The company says its net loss attributable to common shareholders amounted to $1.24 billion or $1.36 per share for the quarter ended Sept. 30 compared with a profit of $640 million or 70 cents per share a year earlier.

On an adjusted basis, BCE says it earned 75 cents per share in its latest quarter compared with an adjusted profit of 81 cents per share in the same quarter last year.

“Bell’s results for the third quarter demonstrate that we are disciplined in our pursuit of profitable growth in an intensely competitive environment,” BCE chief executive Mirko Bibic said in a statement.

“Our focus this quarter, and throughout 2024, has been to attract higher-margin subscribers and reduce costs to help offset short-term revenue impacts from sustained competitive pricing pressures, slow economic growth and a media advertising market that is in transition.”

Operating revenue for the quarter totalled $5.97 billion, down from $6.08 billion in its third quarter of 2023.

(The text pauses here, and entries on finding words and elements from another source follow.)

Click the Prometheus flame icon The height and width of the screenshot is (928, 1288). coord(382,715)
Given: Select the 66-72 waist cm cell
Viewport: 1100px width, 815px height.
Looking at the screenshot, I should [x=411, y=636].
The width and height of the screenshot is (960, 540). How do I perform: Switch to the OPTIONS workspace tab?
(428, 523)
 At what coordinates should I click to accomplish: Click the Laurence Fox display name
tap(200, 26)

BCE also said it now expects its revenue for 2024 to fall about 1.5 per cent compared with earlier guidance for an increase of zero to four per cent.

The company says the change comes as it faces lower-than-anticipated wireless product revenue and sustained pressure on wireless prices.

BCE added 33,111 net postpaid mobile phone subscribers, down 76.8 per cent from the same period last year, which was the company’s second-best performance on the metric since 2010.

It says the drop was driven by higher customer churn — a measure of subscribers who cancelled their service — amid greater competitive activity and promotional offer intensity. BCE’s monthly churn rate for the category was 1.28 per cent, up from 1.1 per cent during its previous third quarter.

The company also saw 11.6 per cent fewer gross subscriber activations “due to more targeted promotional offers and mobile device discounting compared to last year.”

Bell’s wireless mobile phone average revenue per user was $58.26, down 3.4 per cent from $60.28 in the third quarter of the prior year.